WHAT TO DO: Take the entries below and print, exactly, the stretch from the line containing "Back to News (399, 998)" through the line containing "Concurring Statement of", both included.
:::
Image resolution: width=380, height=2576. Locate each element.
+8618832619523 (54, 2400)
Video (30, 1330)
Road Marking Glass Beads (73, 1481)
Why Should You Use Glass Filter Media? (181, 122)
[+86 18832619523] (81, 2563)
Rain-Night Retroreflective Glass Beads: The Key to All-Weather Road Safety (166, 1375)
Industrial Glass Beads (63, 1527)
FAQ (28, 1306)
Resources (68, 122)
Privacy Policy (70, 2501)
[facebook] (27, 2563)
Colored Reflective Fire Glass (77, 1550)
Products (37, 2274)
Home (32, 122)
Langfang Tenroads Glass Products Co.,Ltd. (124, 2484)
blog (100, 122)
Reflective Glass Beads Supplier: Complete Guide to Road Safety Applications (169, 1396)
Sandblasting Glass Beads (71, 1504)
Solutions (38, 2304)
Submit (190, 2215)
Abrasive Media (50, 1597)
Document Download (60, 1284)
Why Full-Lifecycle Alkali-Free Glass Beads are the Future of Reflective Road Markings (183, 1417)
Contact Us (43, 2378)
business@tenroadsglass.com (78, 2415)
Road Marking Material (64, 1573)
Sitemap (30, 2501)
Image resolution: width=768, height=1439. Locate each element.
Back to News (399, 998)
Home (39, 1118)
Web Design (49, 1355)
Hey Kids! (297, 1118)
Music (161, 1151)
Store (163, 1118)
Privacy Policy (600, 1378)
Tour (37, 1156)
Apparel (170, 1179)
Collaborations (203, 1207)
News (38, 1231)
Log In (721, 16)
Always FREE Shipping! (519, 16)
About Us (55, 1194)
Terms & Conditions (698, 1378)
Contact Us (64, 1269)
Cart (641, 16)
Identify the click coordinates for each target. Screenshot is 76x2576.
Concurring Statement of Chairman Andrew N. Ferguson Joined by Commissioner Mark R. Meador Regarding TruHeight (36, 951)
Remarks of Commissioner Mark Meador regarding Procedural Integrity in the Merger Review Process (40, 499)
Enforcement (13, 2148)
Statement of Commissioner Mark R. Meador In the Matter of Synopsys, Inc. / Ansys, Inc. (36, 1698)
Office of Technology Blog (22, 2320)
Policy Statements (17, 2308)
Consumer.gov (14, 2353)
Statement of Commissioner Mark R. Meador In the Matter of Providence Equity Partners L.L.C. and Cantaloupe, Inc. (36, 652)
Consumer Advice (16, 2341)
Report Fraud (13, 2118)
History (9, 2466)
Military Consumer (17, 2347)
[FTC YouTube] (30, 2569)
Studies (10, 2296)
:::
SOLUTION FOR THIS PROBLEM:
Back to News (399, 998)
Home (39, 1118)
Web Design (49, 1355)
Hey Kids! (297, 1118)
Music (161, 1151)
Store (163, 1118)
Privacy Policy (600, 1378)
Tour (37, 1156)
Apparel (170, 1179)
Collaborations (203, 1207)
News (38, 1231)
Log In (721, 16)
Always FREE Shipping! (519, 16)
About Us (55, 1194)
Terms & Conditions (698, 1378)
Contact Us (64, 1269)
Cart (641, 16)
Identify the click coordinates for each target. Screenshot is 76x2576.
Concurring Statement of Chairman Andrew N. Ferguson Joined by Commissioner Mark R. Meador Regarding TruHeight (36, 951)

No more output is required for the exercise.